— Problem description —
Reproduce the items word for word from the beginning through the line containing "This screenshot has width=1428, height=659.". Leave the pictures out.

— Material for this exercise —

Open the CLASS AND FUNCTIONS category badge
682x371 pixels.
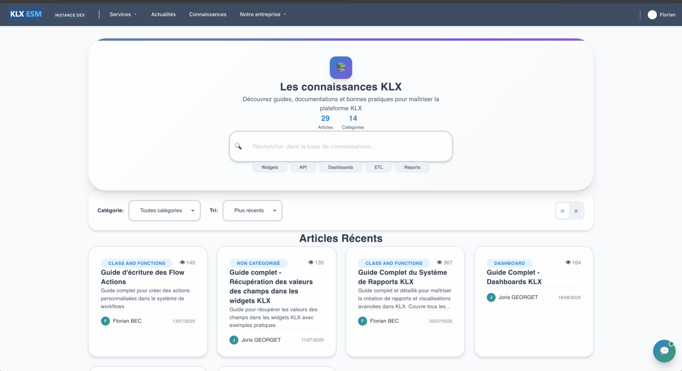[136, 263]
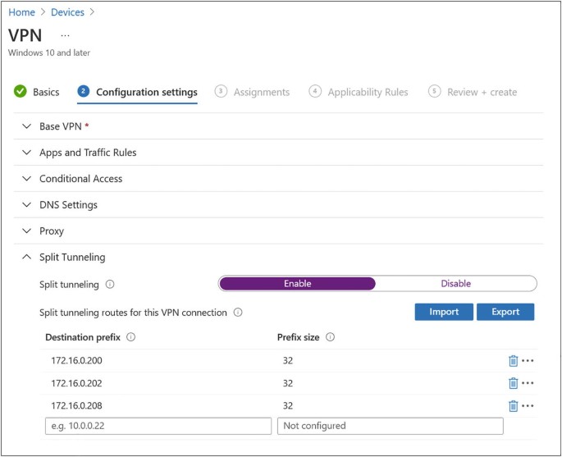The image size is (562, 457).
Task: Open more options for the 172.16.0.208 row
Action: tap(528, 405)
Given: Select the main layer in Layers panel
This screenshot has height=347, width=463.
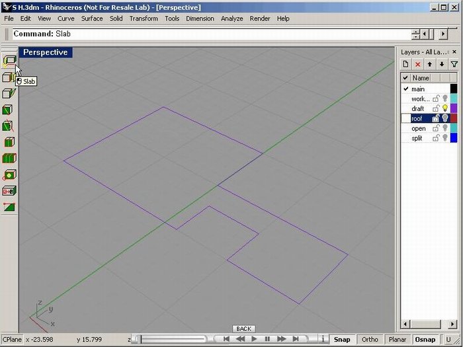Looking at the screenshot, I should click(418, 89).
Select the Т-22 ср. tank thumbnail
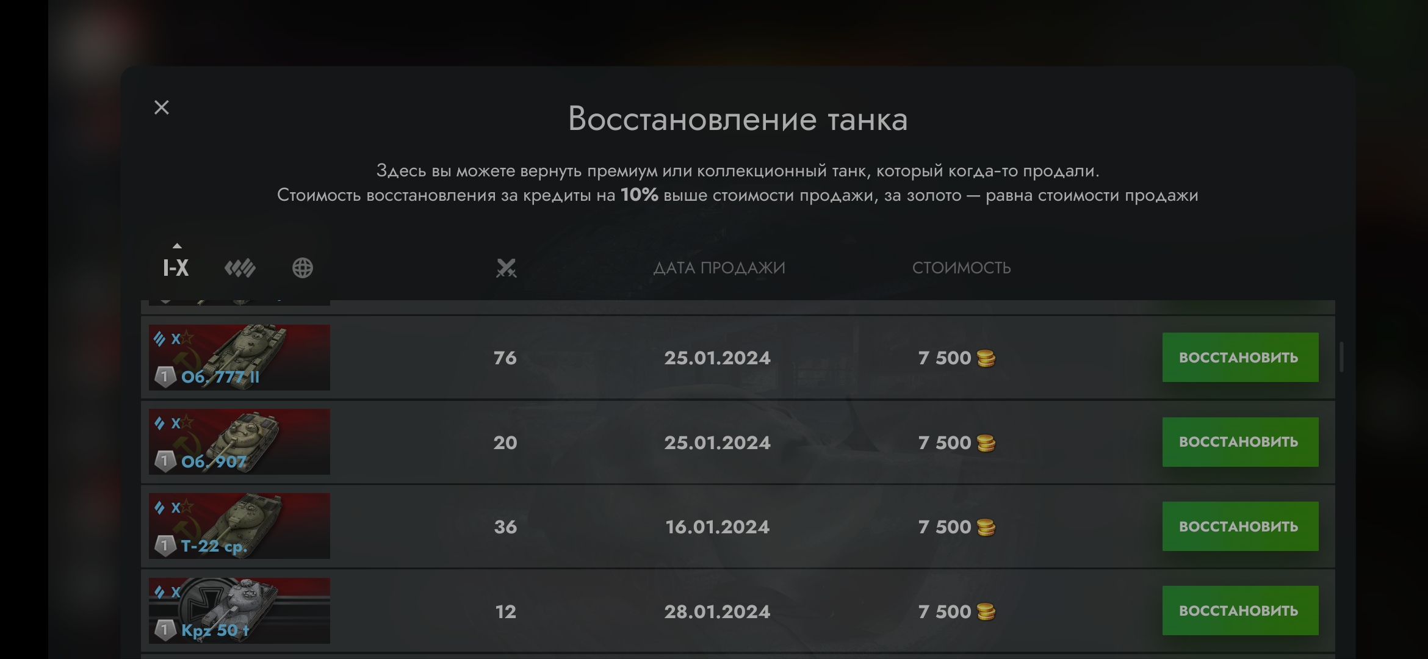This screenshot has width=1428, height=659. [239, 526]
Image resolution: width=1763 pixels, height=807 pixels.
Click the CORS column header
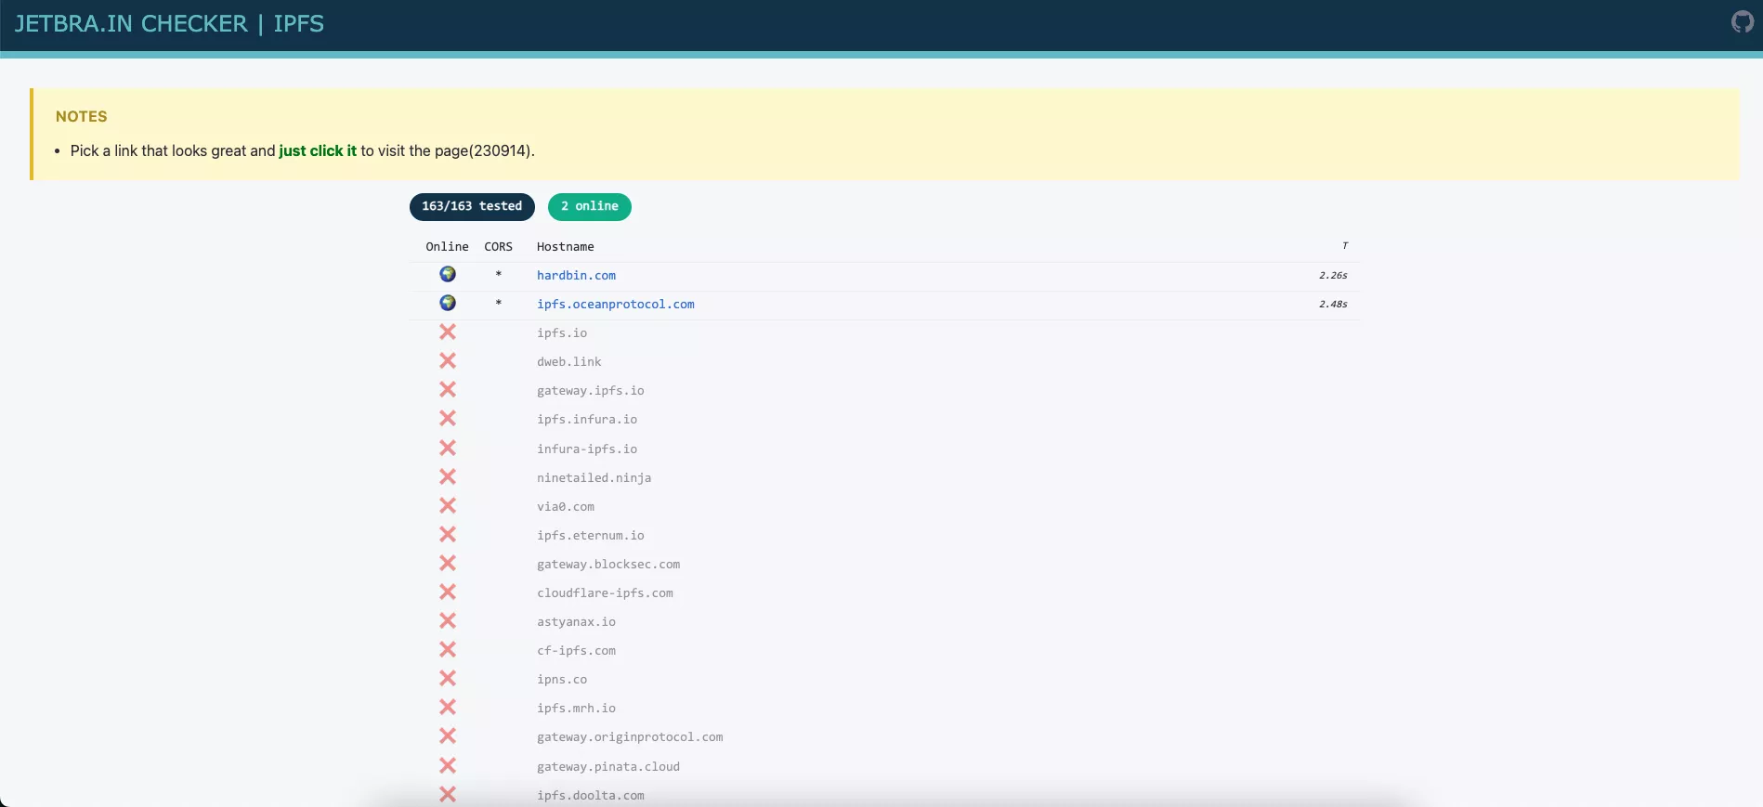tap(498, 247)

— Result for this exercise —
Open the CLASS AND FUNCTIONS category badge
682x371 pixels.
[136, 263]
The image size is (562, 457).
Task: Open more options for the 172.16.0.208 row
Action: tap(528, 405)
Given: Select the main layer in Layers panel
This screenshot has height=347, width=463.
Looking at the screenshot, I should click(418, 89).
Select the Т-22 ср. tank thumbnail
This screenshot has width=1428, height=659. [239, 526]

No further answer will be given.